I am trying to pass dataframe as json from Databricks to Azure Data Factory. I use
for column in df.schema:
df = df.withColumn(column.name, col(column.name).cast("string"))
df = df.fillna('')
json_df = df.select(to_json(struct(*df.columns)).alias("json"))
json_array = [row["json"] for row in json_df.collect()]
decoded_list = [json.loads(row_str) for row_str in json_array]
dbutils.notebook.exit(json.dumps(decoded_list))
and my problem in ADF is that -> I set first variable("to send") with output from that notebook as array then I generate for each. The problem is either my code sends it as dictionary and it expects string value (when I change variable data type to array) or when it fail before variable saying that is expected string but I've gave it array (when variable stays as a string). However, when I send a string and loop for each I got backslashes which WebActivity reads as incorrect JSON format. How to convert it properly that:
it sends a string/array without backslashes in json format?
My solution I've adjusted my notebook a little bit, got rid of
decoded_list = [json.loads(row_str) for row_str in json_array]
and provided brackets as well as replace backslashes with doublequotes in notebook due to API endpoint requirements instead
wrapped_json_array = ['[' + s.replace('\\"', '"') +']' for s in json_array]
with wrapped_json_array
on dbutils exit
Your exit value from notebook is fine.
The problem is you need to set the variable correctly.

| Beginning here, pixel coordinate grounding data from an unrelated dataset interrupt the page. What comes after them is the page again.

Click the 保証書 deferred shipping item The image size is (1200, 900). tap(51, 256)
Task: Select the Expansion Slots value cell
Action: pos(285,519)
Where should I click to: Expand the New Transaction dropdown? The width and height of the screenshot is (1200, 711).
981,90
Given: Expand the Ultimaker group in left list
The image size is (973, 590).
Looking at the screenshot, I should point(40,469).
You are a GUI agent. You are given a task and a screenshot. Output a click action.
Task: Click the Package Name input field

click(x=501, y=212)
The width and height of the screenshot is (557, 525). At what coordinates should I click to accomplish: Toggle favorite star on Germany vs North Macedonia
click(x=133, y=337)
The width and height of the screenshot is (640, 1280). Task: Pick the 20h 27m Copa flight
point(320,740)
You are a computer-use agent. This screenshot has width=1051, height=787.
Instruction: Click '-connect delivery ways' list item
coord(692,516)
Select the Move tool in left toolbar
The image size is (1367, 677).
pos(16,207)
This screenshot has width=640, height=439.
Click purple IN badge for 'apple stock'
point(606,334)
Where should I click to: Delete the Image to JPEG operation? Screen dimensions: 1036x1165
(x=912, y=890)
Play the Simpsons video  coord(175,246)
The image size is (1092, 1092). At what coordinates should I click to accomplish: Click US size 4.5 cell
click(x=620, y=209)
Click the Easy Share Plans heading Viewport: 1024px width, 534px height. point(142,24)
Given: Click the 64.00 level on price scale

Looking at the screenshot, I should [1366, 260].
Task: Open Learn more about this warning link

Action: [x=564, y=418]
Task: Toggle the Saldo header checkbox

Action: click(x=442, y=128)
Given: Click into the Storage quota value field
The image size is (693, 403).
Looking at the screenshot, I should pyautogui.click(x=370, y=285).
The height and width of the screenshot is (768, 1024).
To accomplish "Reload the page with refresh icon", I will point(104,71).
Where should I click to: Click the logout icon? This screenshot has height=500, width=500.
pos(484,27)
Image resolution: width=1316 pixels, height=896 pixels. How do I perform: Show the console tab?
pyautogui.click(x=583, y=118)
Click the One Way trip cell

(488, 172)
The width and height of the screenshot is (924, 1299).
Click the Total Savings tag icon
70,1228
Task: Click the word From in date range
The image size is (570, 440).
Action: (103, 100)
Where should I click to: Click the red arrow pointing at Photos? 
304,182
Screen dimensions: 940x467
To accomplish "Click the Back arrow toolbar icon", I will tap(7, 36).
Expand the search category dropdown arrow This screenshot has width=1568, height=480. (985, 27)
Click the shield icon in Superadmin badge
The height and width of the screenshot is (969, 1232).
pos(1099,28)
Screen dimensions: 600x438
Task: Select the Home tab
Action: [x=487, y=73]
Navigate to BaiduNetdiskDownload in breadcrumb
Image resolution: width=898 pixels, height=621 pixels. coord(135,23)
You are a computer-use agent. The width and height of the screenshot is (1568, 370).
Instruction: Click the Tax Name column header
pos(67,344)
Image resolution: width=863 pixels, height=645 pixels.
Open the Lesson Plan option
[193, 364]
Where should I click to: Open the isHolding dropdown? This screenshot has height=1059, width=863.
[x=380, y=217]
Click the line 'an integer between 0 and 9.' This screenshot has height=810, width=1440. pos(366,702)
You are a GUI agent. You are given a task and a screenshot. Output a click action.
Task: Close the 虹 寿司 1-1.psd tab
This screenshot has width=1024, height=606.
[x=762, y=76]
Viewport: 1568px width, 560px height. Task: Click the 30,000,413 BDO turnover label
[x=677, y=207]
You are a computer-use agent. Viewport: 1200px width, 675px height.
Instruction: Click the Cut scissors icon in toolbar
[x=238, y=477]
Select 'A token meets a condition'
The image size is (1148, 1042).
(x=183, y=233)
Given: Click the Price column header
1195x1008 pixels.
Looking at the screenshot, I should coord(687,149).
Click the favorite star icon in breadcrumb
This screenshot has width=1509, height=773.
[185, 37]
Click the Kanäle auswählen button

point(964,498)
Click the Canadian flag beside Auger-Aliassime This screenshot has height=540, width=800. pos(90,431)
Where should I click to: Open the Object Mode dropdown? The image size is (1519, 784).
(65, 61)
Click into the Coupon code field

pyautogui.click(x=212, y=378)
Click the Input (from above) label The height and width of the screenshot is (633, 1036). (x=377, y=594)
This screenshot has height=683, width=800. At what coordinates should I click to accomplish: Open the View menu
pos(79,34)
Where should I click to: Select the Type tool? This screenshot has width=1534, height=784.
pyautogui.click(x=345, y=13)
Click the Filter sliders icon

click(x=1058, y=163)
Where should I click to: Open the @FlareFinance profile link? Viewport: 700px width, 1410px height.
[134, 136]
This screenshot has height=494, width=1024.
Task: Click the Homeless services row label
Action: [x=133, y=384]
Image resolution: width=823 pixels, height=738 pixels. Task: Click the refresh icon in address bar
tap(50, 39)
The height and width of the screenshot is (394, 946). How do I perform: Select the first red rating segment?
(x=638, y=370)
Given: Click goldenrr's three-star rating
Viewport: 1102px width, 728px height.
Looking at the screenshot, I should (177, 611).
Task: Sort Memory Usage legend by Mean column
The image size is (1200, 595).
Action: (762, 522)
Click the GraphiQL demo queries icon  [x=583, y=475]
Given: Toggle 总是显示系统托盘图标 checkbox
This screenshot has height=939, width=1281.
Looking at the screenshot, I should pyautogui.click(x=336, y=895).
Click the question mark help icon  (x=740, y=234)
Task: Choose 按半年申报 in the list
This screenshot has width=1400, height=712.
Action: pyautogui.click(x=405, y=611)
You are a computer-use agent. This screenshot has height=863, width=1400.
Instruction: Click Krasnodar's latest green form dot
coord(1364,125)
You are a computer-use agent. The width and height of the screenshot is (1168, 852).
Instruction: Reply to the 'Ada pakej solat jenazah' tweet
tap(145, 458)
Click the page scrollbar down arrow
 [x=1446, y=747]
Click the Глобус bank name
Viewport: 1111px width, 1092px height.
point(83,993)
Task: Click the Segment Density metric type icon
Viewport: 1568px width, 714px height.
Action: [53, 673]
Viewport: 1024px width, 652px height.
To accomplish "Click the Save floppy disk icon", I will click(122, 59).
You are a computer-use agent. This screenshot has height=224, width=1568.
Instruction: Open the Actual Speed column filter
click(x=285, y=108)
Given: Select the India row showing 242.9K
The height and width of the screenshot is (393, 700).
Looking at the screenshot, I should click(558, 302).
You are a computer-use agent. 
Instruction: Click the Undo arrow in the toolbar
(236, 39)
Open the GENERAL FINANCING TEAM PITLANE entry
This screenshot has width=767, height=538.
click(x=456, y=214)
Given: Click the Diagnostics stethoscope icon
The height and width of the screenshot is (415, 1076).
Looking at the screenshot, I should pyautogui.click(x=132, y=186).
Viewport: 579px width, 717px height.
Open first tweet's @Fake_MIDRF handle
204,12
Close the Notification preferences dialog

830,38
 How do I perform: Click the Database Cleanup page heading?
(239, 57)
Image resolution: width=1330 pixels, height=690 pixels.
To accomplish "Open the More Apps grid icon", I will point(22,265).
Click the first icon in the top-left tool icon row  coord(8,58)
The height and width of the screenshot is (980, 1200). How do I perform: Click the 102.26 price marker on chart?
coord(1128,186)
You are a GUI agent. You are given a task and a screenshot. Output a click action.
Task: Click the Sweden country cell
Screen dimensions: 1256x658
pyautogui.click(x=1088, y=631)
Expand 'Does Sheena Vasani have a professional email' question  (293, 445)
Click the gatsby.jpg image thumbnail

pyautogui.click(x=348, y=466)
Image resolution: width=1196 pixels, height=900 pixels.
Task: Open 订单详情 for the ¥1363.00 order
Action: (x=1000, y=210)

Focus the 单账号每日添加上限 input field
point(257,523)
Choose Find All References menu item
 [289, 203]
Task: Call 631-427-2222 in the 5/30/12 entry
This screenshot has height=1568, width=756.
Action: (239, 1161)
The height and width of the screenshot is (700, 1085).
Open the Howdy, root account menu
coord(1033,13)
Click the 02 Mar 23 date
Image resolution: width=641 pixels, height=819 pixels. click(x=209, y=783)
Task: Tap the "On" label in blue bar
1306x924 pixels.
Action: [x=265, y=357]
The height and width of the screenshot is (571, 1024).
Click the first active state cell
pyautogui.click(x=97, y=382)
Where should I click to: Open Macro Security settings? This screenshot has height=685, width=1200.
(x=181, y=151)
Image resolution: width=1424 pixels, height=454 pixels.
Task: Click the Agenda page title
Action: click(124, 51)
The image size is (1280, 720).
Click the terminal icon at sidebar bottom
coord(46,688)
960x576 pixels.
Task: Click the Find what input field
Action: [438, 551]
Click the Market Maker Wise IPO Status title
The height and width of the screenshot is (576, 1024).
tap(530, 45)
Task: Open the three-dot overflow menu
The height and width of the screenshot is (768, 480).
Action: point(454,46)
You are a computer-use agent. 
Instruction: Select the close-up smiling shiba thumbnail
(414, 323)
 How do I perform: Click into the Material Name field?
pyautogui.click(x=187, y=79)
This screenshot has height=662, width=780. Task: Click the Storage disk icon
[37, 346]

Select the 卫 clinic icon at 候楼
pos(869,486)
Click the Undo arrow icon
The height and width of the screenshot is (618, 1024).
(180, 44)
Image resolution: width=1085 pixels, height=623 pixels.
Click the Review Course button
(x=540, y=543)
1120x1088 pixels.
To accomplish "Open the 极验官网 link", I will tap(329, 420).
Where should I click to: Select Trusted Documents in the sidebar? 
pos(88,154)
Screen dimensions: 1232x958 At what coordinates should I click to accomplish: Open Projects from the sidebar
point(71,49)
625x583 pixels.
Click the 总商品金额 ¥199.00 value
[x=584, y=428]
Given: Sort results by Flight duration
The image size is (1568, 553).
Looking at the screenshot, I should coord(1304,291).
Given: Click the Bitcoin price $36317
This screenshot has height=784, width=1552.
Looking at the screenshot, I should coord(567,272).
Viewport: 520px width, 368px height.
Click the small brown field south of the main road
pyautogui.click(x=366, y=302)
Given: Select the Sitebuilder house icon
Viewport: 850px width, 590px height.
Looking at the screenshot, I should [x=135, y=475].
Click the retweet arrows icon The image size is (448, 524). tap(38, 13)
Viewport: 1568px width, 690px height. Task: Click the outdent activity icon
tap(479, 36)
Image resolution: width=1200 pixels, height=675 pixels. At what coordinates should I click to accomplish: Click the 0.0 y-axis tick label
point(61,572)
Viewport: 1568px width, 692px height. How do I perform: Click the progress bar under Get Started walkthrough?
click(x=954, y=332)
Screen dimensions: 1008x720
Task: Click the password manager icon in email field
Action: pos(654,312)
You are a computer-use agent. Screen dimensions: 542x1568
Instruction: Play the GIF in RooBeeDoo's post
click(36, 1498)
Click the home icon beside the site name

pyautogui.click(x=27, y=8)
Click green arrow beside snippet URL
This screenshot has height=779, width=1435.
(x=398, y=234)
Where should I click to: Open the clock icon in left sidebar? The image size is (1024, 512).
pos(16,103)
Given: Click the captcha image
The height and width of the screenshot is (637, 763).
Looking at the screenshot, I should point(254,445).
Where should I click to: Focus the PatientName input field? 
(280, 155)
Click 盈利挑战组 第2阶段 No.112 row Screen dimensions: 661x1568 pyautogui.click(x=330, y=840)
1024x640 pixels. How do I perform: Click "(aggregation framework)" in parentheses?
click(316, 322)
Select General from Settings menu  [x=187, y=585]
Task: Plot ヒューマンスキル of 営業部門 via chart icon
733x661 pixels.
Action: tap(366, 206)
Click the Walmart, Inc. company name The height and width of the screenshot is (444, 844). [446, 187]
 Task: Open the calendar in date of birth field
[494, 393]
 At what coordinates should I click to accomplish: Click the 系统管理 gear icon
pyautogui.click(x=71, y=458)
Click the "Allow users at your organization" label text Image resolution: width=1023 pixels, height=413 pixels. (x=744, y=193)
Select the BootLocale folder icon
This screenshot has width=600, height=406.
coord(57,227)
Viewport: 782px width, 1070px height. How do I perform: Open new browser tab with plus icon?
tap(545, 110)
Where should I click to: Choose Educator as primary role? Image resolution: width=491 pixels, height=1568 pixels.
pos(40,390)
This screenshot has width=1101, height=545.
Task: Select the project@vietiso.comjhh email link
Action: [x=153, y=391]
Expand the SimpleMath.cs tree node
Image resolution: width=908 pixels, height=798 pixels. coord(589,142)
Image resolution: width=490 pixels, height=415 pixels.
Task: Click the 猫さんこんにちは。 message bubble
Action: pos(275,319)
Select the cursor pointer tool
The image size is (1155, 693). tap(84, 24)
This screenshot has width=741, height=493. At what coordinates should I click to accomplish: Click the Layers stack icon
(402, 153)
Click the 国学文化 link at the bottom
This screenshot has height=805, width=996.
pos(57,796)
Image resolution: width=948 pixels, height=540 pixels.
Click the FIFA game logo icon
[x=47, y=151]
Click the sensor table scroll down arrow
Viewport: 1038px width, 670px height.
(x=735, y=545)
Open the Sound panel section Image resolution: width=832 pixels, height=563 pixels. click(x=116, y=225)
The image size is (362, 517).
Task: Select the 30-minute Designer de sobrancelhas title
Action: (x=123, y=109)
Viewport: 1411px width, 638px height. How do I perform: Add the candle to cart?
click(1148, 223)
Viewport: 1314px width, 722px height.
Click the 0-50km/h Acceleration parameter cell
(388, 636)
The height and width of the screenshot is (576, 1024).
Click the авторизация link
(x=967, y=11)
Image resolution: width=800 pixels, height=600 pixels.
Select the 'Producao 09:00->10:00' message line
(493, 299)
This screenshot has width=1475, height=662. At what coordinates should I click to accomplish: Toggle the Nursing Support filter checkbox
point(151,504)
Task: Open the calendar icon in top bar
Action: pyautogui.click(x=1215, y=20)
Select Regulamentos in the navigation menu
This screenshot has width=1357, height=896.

Below is the configuration in Set Variable
activity.
@activity('Notebook1').output.runOutput
Then used For Each activity
to make web request.
Web
activity configuration.
And it successfully executed.
Notebook activity output:
Next Set variable
activity output:
{
"name": "send",
"value": [
{
"metadata#uniqueid": "1",
"metadata#FTA": "true"
},
{
"metadata#uniqueid": "2",
"metadata#FTA": "false"
}
]
}
This value sent to for each and made web request.
Make Set Varaible
activity of type Array
and add above mentioned notebook activity output, don't send any strings because
json.dumps
on that strings gives you slash.
Keep notebook exit value same dbutils.notebook.exit(json.dumps(decoded_list))